Trinity Rising – Chapter Four

Chapter Four:  SAVIN

The house near the tailors’ guildhall in Mesarild to which Savin had tracked Alderan’s colours truly was unremarkable: a four¬square, sturdy thing of dressed Elethrainian granite, stolid and rosy as a country squire, surrounded by a low wall built more to define the small square of neatly scythed lawn behind which the house sat than for any pretensions to security. To all appearances it was a merchant’s residence; someone well-to-do enough to afford a modest garden in the imperial capital, where all the streets sloped steeply away from the Citadel and level ground was at a premium.

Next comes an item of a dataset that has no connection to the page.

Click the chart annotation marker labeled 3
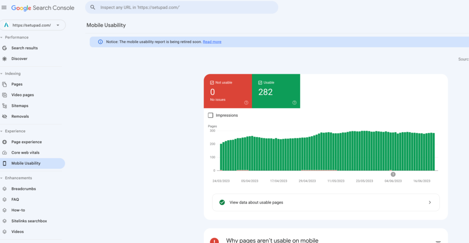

It was not ostentatious, but possessed of that smug well-keptness that was so dreadfully middle class.

Watching from the shadows of the guildhall’s great arched door, Savin wondered what had motivated Alderan to come here. Visiting a friend would be the obvious answer, but Alderan’s friends tended to be innkeepers and ships’ captains and such – lower sorts who picked up gossip or moved freely around the Empire and could therefore be useful to him. A lace-merchant or mill owner of the type suggested by this house was an unusual choice for the old man.

Another mystery. Another puzzle to be solved.

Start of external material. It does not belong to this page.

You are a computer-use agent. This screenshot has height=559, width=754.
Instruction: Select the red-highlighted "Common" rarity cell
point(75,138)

Light glimmered behind the drapes covering one of the downstairs windows but the upper storey was dark. So the family was at home – at this hour, probably at supper. Good; they’d all be in one place. That would make things easier.

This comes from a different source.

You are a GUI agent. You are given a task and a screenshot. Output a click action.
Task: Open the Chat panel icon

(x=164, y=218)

He was about to step out of the shadows and cross the street when the front door opened and a woman appeared, carrying a brass lamp. A housemaid, by her sober gown and white apron. She hung the guest-lamp on a hook by the door to light the way for visitors, then vanished back inside. The door closed behind her with a solid thud.

Savin frowned. How many other servants would there be, for a house that size? A parlour maid and cook, perhaps a housekeeper? Carefully, he reached out with his mind towards the house. Five tight knots of colour clustered in the room with the light behind the drapes, and at the back of the property there was a further dull smear that was most likely the maid, probably in the kitchen or scullery. A scan of the other rooms said they were empty; maybe the householder was not quite as wealthy as he pretended to be.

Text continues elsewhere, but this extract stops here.